Input material:
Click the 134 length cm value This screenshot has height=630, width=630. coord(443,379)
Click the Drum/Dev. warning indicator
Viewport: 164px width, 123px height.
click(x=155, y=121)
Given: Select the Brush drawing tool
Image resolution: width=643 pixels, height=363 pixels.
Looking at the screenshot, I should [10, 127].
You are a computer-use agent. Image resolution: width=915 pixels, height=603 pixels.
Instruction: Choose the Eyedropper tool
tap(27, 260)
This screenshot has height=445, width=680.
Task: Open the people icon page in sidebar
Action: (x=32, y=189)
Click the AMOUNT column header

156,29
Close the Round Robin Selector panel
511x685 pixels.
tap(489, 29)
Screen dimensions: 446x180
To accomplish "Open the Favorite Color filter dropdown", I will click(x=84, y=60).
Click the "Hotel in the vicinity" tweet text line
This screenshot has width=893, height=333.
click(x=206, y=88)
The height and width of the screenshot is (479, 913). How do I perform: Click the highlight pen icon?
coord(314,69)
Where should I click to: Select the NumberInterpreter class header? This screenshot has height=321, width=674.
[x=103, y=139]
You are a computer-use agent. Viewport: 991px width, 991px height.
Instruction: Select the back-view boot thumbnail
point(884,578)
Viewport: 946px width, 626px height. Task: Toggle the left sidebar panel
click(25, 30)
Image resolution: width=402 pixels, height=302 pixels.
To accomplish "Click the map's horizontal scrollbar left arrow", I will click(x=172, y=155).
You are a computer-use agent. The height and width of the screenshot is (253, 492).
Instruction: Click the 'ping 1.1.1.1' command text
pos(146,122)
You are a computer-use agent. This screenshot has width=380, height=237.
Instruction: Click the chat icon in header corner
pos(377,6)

Problem to solve: Could you repeat every record above exactly as it is written?

Solution for this task:
Click the 134 length cm value This screenshot has height=630, width=630. coord(443,379)
Click the Drum/Dev. warning indicator
Viewport: 164px width, 123px height.
click(x=155, y=121)
Given: Select the Brush drawing tool
Image resolution: width=643 pixels, height=363 pixels.
Looking at the screenshot, I should [10, 127].
You are a computer-use agent. Image resolution: width=915 pixels, height=603 pixels.
Instruction: Choose the Eyedropper tool
tap(27, 260)
This screenshot has height=445, width=680.
Task: Open the people icon page in sidebar
Action: (x=32, y=189)
Click the AMOUNT column header

156,29
Close the Round Robin Selector panel
511x685 pixels.
tap(489, 29)
Screen dimensions: 446x180
To accomplish "Open the Favorite Color filter dropdown", I will click(x=84, y=60).
Click the "Hotel in the vicinity" tweet text line
This screenshot has width=893, height=333.
click(x=206, y=88)
The height and width of the screenshot is (479, 913). How do I perform: Click the highlight pen icon?
coord(314,69)
Where should I click to: Select the NumberInterpreter class header? This screenshot has height=321, width=674.
[x=103, y=139]
You are a computer-use agent. Viewport: 991px width, 991px height.
Instruction: Select the back-view boot thumbnail
point(884,578)
Viewport: 946px width, 626px height. Task: Toggle the left sidebar panel
click(25, 30)
Image resolution: width=402 pixels, height=302 pixels.
To accomplish "Click the map's horizontal scrollbar left arrow", I will click(x=172, y=155).
You are a computer-use agent. The height and width of the screenshot is (253, 492).
Instruction: Click the 'ping 1.1.1.1' command text
pos(146,122)
You are a computer-use agent. This screenshot has width=380, height=237.
Instruction: Click the chat icon in header corner
pos(377,6)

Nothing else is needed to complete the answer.